L'oubli de noms peut avoir pour but d'assurer l'oubli d'un projet, d'une personne. Par exemple, « un monsieur Y aimait sans retour une dame qui ne tarda pas à épouser un monsieur X. Or, bien que Y connaisse depuis longtemps X et se trouve même avec lui en relations d'affaires, il oublie constamment son nom, au point qu'il est souvent obligé, lorsqu'il veut écrire à X, de demander son nom à des tierces personnes. » Dans ce cas, les motifs de l'oubli sont transparents, régis par la loi du rapport personnel. Ici l'oubli apparaît comme une conséquence directe de l'antipathie que Y éprouve à l'égard de son rival : il ne veut rien savoir de lui, et « qu'il ne soit pas question de lui. ».

La colère peut être la cause d'un oubli de noms également. C'est le cas de cette femme, qui, au moment de citer le nom d'une personne se retrouve « hors d'état de me le rappeler, tout en sachant que le porteur de ce nom était un de mes amis les plus intimes. En entendant, quelques jours plus tard, prononcer par hasard ce nom, je le reconnus aussitôt comme étant celui du démolisseur de ma théorie. La colère que, sans m'en rendre compte, je nourrissais à son égard, s'était manifestée par l'oubli de son nom, qui m'était cependant si familier. »

Les faux-souvenirs consistent à se rappeler un nom qui échappe, et retrouver dans sa conscience d'autres noms, des noms de substitution, reconnus aussitôt comme incorrects, mais qui n'en continuent pas moins à s'imposer obstinément.

Dans l'oubli se trouvent également les souvenirs d'enfance qui « doivent leur existence à un processus de déplacement [...] à des impressions réellement importantes, dont l'analyse psychique

révèle l'existence, mais dont la reproduction directe se heurte à une résistance. » Ce sont les souvenirs écrans, souvenirs qui « doivent leur conservation, non à leur propre contenu, mais à un rapport d'association qui existe entre ce contenu et un autre, refoulé. »

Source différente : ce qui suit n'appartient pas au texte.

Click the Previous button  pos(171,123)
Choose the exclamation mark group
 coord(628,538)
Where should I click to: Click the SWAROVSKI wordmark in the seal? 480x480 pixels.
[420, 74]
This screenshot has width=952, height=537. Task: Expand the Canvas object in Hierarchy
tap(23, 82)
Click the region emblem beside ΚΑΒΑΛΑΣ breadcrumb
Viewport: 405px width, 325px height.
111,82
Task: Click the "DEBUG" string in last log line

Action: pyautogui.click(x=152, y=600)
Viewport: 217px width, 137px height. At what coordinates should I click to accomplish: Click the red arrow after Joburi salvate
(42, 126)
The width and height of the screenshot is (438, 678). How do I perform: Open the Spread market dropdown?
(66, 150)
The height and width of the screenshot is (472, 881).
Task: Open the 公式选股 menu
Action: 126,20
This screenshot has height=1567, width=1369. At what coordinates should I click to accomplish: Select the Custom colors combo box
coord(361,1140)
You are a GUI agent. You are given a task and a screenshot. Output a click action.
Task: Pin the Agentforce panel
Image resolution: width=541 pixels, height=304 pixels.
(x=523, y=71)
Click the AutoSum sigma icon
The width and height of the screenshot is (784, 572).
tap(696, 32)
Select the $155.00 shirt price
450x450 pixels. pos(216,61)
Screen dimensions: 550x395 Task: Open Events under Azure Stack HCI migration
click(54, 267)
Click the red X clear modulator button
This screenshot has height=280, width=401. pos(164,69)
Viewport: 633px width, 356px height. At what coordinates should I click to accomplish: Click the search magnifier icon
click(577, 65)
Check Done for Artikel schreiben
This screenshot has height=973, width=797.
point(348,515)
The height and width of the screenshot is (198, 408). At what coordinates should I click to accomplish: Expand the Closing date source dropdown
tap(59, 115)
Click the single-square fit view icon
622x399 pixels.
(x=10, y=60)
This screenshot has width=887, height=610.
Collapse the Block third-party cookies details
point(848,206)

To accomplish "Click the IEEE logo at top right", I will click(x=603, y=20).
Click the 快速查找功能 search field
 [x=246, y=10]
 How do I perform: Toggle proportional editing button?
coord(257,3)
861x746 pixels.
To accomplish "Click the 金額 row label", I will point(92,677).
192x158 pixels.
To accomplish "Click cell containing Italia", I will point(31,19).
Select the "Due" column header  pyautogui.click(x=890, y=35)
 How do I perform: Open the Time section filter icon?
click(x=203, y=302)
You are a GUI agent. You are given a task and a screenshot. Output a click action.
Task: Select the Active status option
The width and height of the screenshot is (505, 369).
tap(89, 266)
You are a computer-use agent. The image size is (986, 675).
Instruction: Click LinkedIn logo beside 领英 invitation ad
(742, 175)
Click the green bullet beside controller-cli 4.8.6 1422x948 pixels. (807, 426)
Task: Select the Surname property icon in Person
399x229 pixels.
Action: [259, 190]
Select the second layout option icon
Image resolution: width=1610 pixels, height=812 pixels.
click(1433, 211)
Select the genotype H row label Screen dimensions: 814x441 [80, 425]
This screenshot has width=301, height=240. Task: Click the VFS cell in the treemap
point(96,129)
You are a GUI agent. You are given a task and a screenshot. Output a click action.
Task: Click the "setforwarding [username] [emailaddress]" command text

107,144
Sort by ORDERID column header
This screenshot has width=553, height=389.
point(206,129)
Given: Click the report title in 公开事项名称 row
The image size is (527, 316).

La doctrine freudienne qui fait de l'erreur un acté manqué, indice de lecture et révélateur de l'inconscient et de la structure psychique du sujet, oriente pleinement cette présente recherche.

Il s'agira :

- de chercher le sens de l'erreur d'Antoine comme acte manqué, dans son intention inconsciente, - d'analyser cette erreur et ses manifestations comme symptôme de la division du sujet, de voir de quoi il est le signe,

-de chercher le sens des lapsus, oublis, et actes manqués d'Antoine observés au cours des trois entretiens et de la séance de classe filmée, qui mettent à jour ce qu'il y a d'inconscient dans son rapport à l'erreur, et qui « justifient » son erreur (de ne pas utiliser l'erreur individuelle des élèves en classe).